(Pixel coordinate grounding data)
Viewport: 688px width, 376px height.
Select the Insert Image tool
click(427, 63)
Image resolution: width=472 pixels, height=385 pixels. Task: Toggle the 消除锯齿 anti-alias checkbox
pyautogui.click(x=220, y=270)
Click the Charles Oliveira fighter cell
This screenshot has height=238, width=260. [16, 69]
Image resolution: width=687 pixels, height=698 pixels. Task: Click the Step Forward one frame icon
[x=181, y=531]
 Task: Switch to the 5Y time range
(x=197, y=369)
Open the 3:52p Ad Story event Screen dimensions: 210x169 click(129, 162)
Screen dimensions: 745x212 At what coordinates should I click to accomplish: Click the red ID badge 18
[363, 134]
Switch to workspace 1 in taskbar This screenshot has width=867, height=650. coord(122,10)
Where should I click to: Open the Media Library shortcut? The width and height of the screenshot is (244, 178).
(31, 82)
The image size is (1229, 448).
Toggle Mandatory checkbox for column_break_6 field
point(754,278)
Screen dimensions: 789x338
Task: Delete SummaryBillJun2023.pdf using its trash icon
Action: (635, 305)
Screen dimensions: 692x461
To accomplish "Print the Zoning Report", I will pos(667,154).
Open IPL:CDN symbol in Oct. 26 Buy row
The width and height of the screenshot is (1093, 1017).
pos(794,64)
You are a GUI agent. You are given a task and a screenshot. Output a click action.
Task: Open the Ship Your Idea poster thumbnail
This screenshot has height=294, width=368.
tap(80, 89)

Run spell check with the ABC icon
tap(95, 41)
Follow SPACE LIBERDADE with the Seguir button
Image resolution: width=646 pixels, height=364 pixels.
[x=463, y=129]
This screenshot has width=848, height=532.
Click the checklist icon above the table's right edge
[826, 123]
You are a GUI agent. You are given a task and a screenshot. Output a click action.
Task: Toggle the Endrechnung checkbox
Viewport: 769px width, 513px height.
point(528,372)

§ Exercise requirements
All entries above are to be repeated verbatim, down to the last line.

§ Solution to this problem
Viewport: 688px width, 376px height.
Select the Insert Image tool
click(427, 63)
Image resolution: width=472 pixels, height=385 pixels. Task: Toggle the 消除锯齿 anti-alias checkbox
pyautogui.click(x=220, y=270)
Click the Charles Oliveira fighter cell
This screenshot has height=238, width=260. [16, 69]
Image resolution: width=687 pixels, height=698 pixels. Task: Click the Step Forward one frame icon
[x=181, y=531]
 Task: Switch to the 5Y time range
(x=197, y=369)
Open the 3:52p Ad Story event Screen dimensions: 210x169 click(129, 162)
Screen dimensions: 745x212 At what coordinates should I click to accomplish: Click the red ID badge 18
[363, 134]
Switch to workspace 1 in taskbar This screenshot has width=867, height=650. coord(122,10)
Where should I click to: Open the Media Library shortcut? The width and height of the screenshot is (244, 178).
(31, 82)
The image size is (1229, 448).
Toggle Mandatory checkbox for column_break_6 field
point(754,278)
Screen dimensions: 789x338
Task: Delete SummaryBillJun2023.pdf using its trash icon
Action: (635, 305)
Screen dimensions: 692x461
To accomplish "Print the Zoning Report", I will pos(667,154).
Open IPL:CDN symbol in Oct. 26 Buy row
The width and height of the screenshot is (1093, 1017).
pos(794,64)
You are a GUI agent. You are given a task and a screenshot. Output a click action.
Task: Open the Ship Your Idea poster thumbnail
This screenshot has height=294, width=368.
tap(80, 89)

Run spell check with the ABC icon
tap(95, 41)
Follow SPACE LIBERDADE with the Seguir button
Image resolution: width=646 pixels, height=364 pixels.
[x=463, y=129]
This screenshot has width=848, height=532.
Click the checklist icon above the table's right edge
[826, 123]
You are a GUI agent. You are given a task and a screenshot. Output a click action.
Task: Toggle the Endrechnung checkbox
Viewport: 769px width, 513px height.
point(528,372)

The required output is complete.